When you start Confluence up with the copied confluence.cfg.xml (and updated JDBC string), it should skip the new setup wizard and launch right away on your new/restored database.

Let me know if that helps or if you have additional questions!

Cheers,
Daniel | Atlassian Support

Mamun Ahsan Khan October 20, 2021

Hey Daniel,

thank you for your reply.

It's good to know that the license itself is stored inside the confluence.cfg.xml. This makes it easier to switch the active machine.

But still I don't know, how to check if the copied data and database are working properly. I want to make a test run of the new Server while the old CS keeps running actively.  Then when the test succeeded, I'll do the switch to the new CS making it available for all my colleagues. Therefore I just need a way, to run the new Server for testing purposes but with copied data from the old one.
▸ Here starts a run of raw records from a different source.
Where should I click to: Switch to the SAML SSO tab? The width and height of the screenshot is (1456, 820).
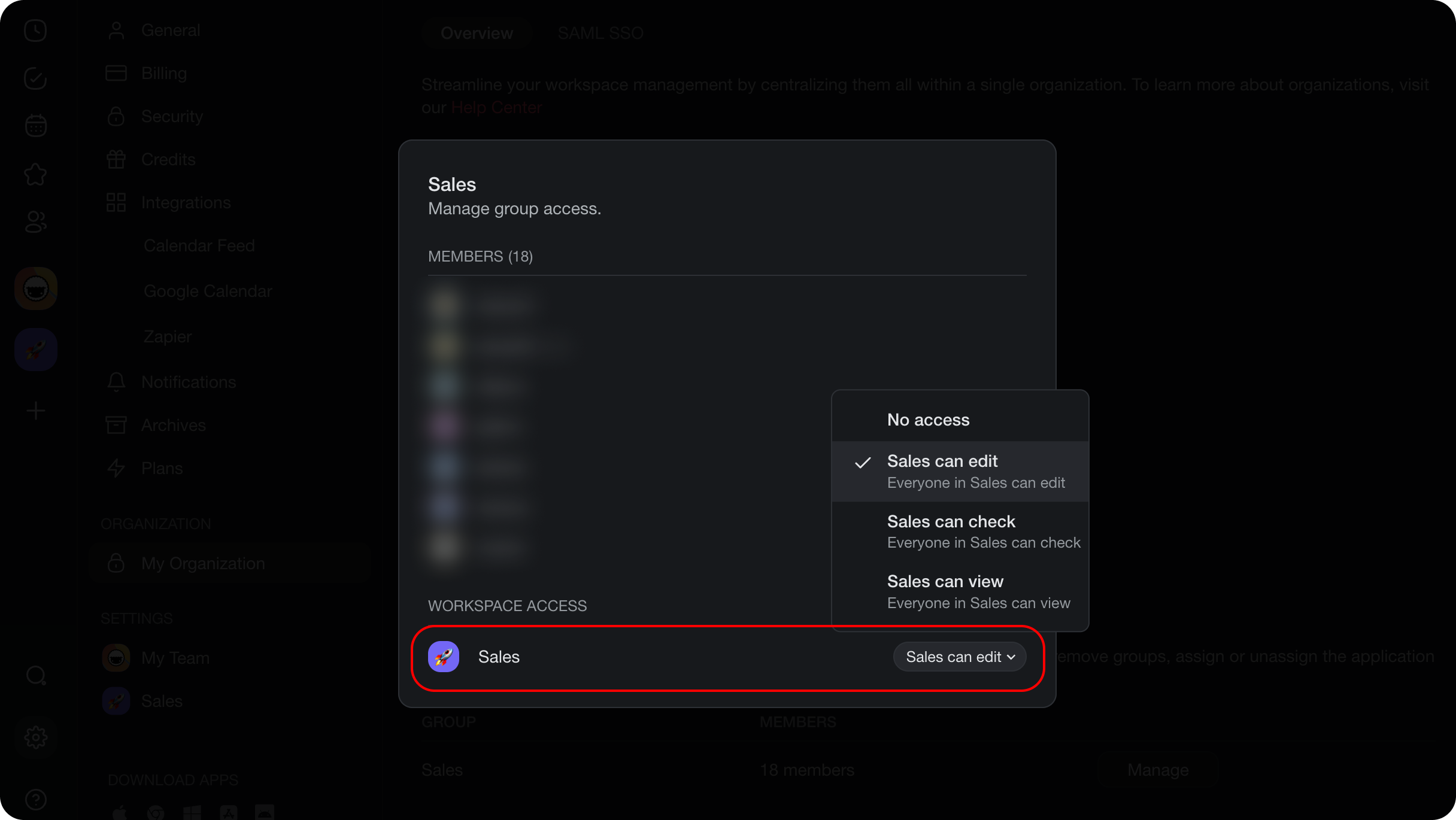point(600,34)
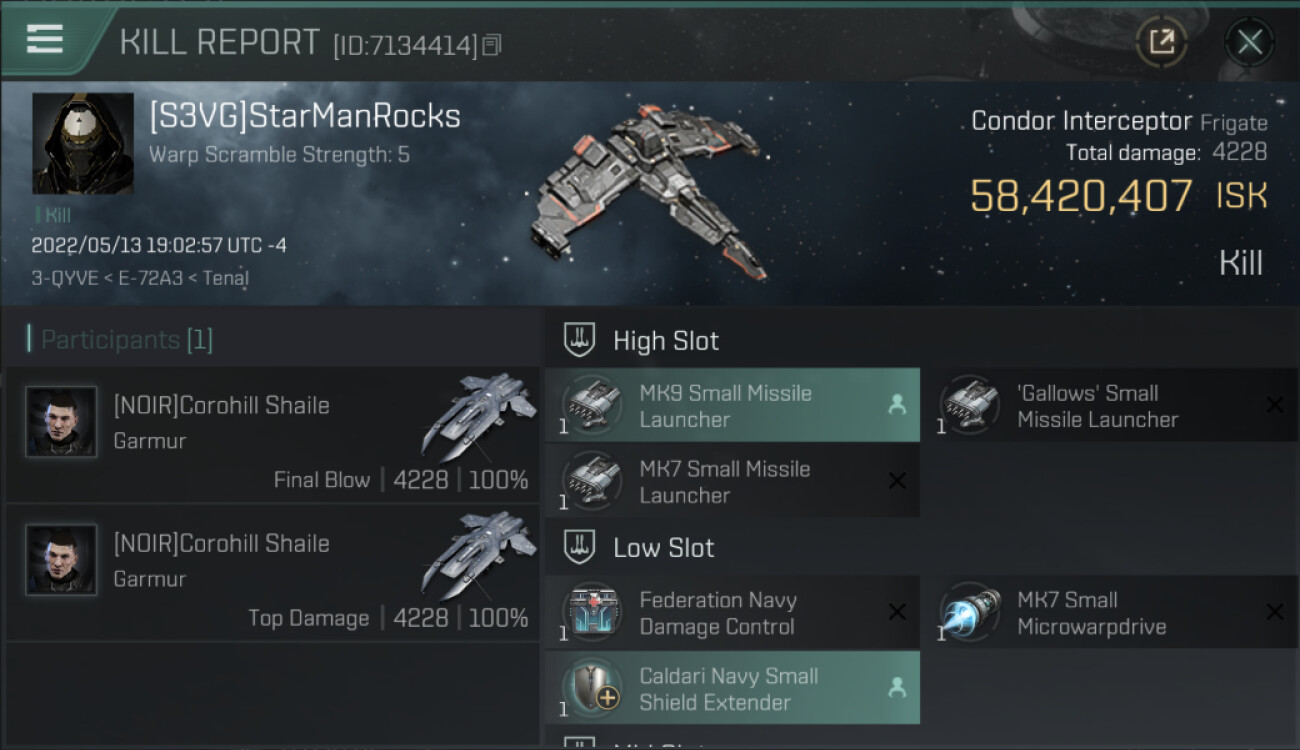The width and height of the screenshot is (1300, 750).
Task: Select Caldari Navy Small Shield Extender icon
Action: [590, 688]
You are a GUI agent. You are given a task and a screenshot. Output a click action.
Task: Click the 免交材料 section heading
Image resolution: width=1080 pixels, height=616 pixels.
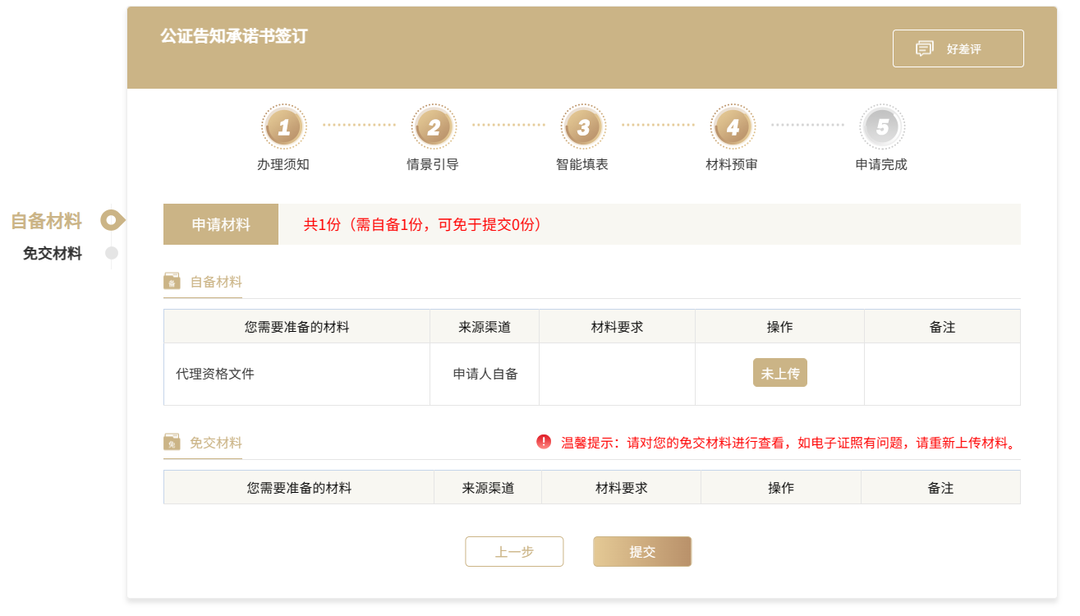[216, 443]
What would happen, if I let the new Server start already with the XML-file from the old Server and a pointer to the new database? Would this cause heavy issues when two servers are running with the same license key?
Or would it better to stop the old server, then start the new one with modified XML, check if everything works great and then switch back to prepare the productive switch? Would this cause any issues when two different machines one after another connect to Atlassian with the same license while only one is running in this moment?

Best regards,

Mamun

Daniel Eads
Atlassian Team
Atlassian Team members are employees working across the company in a wide variety of roles.
October 21, 2021

If you run two instances for a short period, for example to test the new instance while the old production environment is still running, you should not encounter a failure to start due to licensing.
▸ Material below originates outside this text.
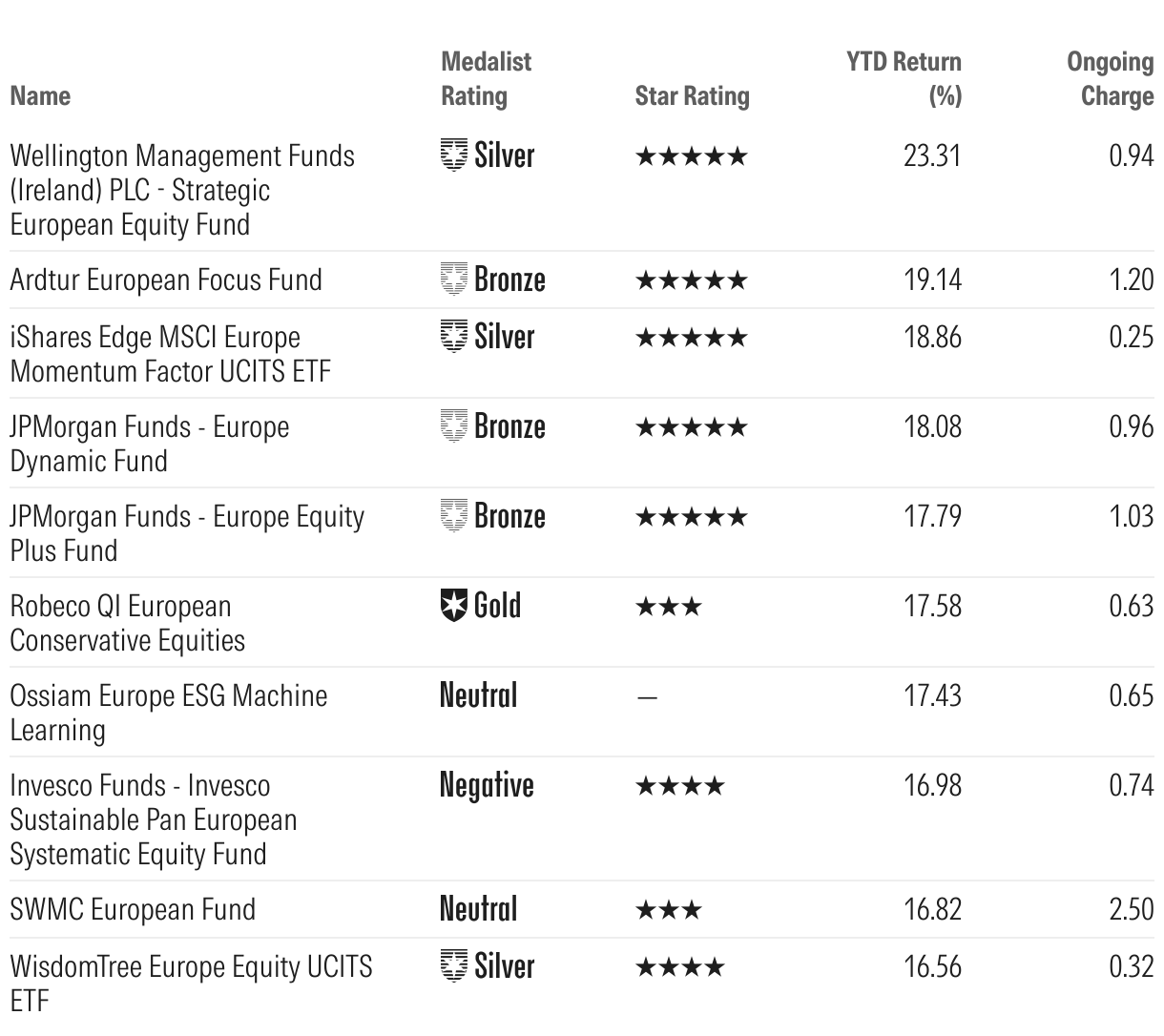Click the three-star rating of SWMC fund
Or would it better to stop the old server, then start the new one with modified XML, check if everything works great and then switch back to prepare the productive switch? 

This is the method I would recommend, as it more closely mirrors the conditions of an actual cutover.

The caveat here is to make sure the database details have definitely been updated to point at the new database. If Confluence cannot establish a lock on the database, it won't start - so in the example of running both environments at the same time, this would actually protect you from accidentally connecting to the existing production database.

Outside from that, the Base URL for the application would be something to think about. Are you going to use the same URL for the new server and simply update your DNS to point at the new stack? Or are you going to use a new URL? You may want to shut down the old infrastructure to check for any places that "redirect" you back to the previous URL, or if you're going to update DNS as part of a "test" cutover, checking that the updates went through correctly. Setting a lower TTL (time to live) for the DNS record can help with the cutover - something like 10 seconds may not be an unreasonable value while you're working through a migration, and then you can increase the TTL value to its previous setting once your migration activities are complete. You'd only be looking at an increased DNS load / slightly slower lookups for the couple days when you're working on a migration. Happy to expand on this point if you need more information!

Let me know if that answers your questions or if I can help more.

Cheers,
Daniel

Mamun Ahsan Khan October 28, 2021

Hey Daniel,

first of all you really helped me a lot!

I picked the setting where both servers run simultaneously and it all went well. After like 30 minutes and no complaints by Confluence that the license is used twice, I shut the new instance down. Now I'll make a check list which functions need to be controlled if everything works properly and then let some colleagues prove it. This is going to take several hours, maybe even some days but I manage to get everything tested during a week.

Can you specify the "short time" you mentioned where both servers can run at the same time without complaining about the license? And what would happen if this time limit has passed and both are still running?

If there are too many possible harms I'll shut the current server down during the testing period. But if would be great to know which impact it will have when both servers run at the same time.

Daniel Eads
Atlassian Team
Atlassian Team members are employees working across the company in a wide variety of roles.
October 28, 2021

Hi @Mamun Ahsan Khan ,

Glad to hear that was of help!

The primary concern is compliance - running two instances with the same license for production use does not meet the terms of the software license agreement. If you have a commercial license - that is, a paid license that's not the 10 user Starter license, you can generate a developer license for use on a non-production environment. Steps for that are listed in Get a Developer License (same steps apply for Jira/Confluence).

If this is a 10 user license, there's no such capability to generate a license for a non-prod environment. For that, you'll need to use your discretion on what's reasonable as a time period and which servers are considered active. The considerations here are legal rather than technical - so while the servers won't shut off, you would just need to be mindful of what an auditor might find out of compliance with the software terms.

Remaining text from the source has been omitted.